Minister of Communications of the Italian Social Republic
- In office 5 October 1943 – 25 April 1945
- Preceded by: Gaetano Polverelli
- Succeeded by: office abolished

Personal details
- Born: 7 August 1895 Senigallia, Kingdom of Italy
- Died: 28 April 1945 (aged 49) Dongo, Italy
- Party: National Fascist Party Republican Fascist Party

Military service
- Allegiance: Kingdom of Italy
- Branch/service: Royal Italian Army
- Years of service: 1915-1918
- Unit: 5th Bersaglieri Regiment
- Battles/wars: World War I

= Augusto Liverani =

Italian politician

Augusto Liverani, also known as Agostino Liverani (7 August 1895 - 28 April 1945) was an Italian Fascist politician, Minister of Communications of the Italian Social Republic.

==Biography==

He participated in the First World War as an officer of the 5th Bersaglieri Regiment, and was wounded in action and mutilated. After joining the National Fascist Party, he served as president of the province of Novara and, during the Second World War, as secretary of the Milan Industry Employees Union. In 1939 he became a member of the Chamber of Fasces and Corporations.

He was married to Brunilla Fusilli and had two children, Riccardo and Elena. Filmmaker Maurizio Liverani, who in the final part of the war fought in the Italian Resistance, was his nephew.
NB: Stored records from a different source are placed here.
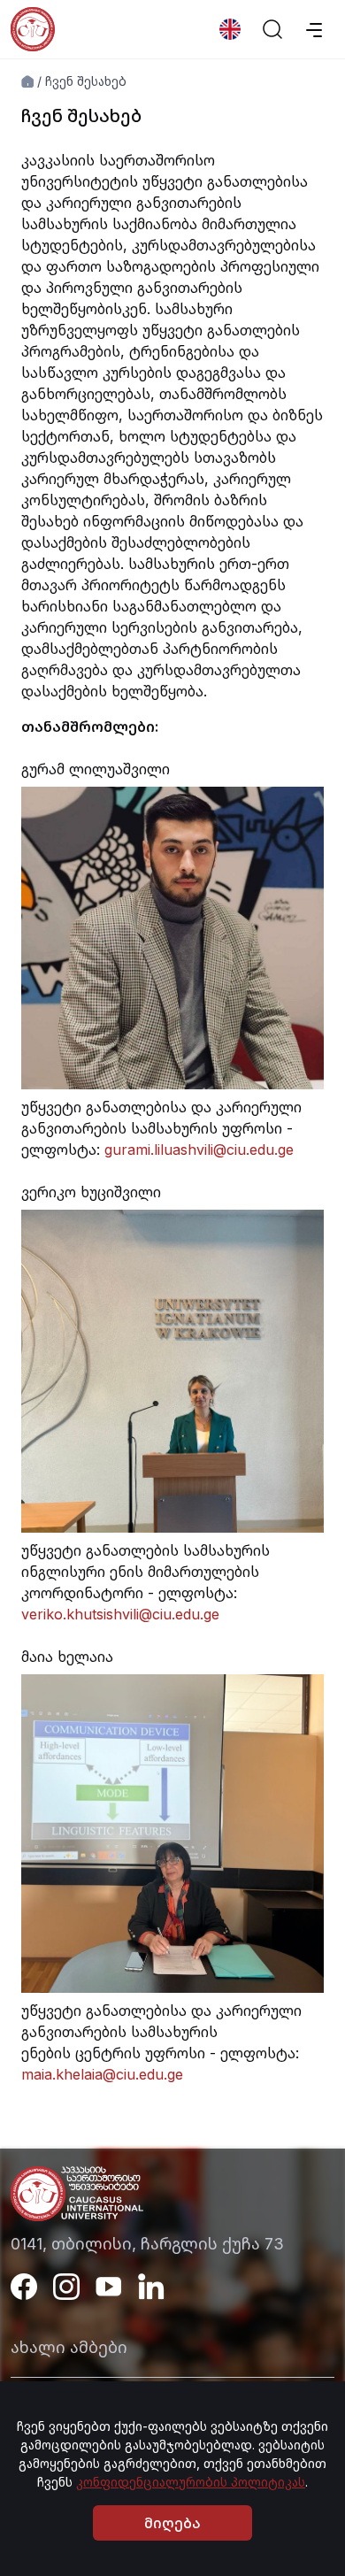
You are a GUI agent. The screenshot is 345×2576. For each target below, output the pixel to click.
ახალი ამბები (69, 2347)
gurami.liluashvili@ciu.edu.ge (199, 1149)
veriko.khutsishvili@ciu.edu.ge (120, 1614)
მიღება (172, 2523)
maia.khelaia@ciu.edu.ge (102, 2074)
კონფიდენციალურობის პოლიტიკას (190, 2481)
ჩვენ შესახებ (85, 80)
He became Minister of Communications of the Italian Social Republic on 5 October 1943, following the renunciation of Gaetano Polverelli. At the end of the war, on 28 April 1945, he was captured with the Duce by the partisans and shot in Dongo. His body was hung in piazzale Loreto in Milan. He was initially buried in the Cimitero Maggiore of Milan, and later moved to his native Senigallia.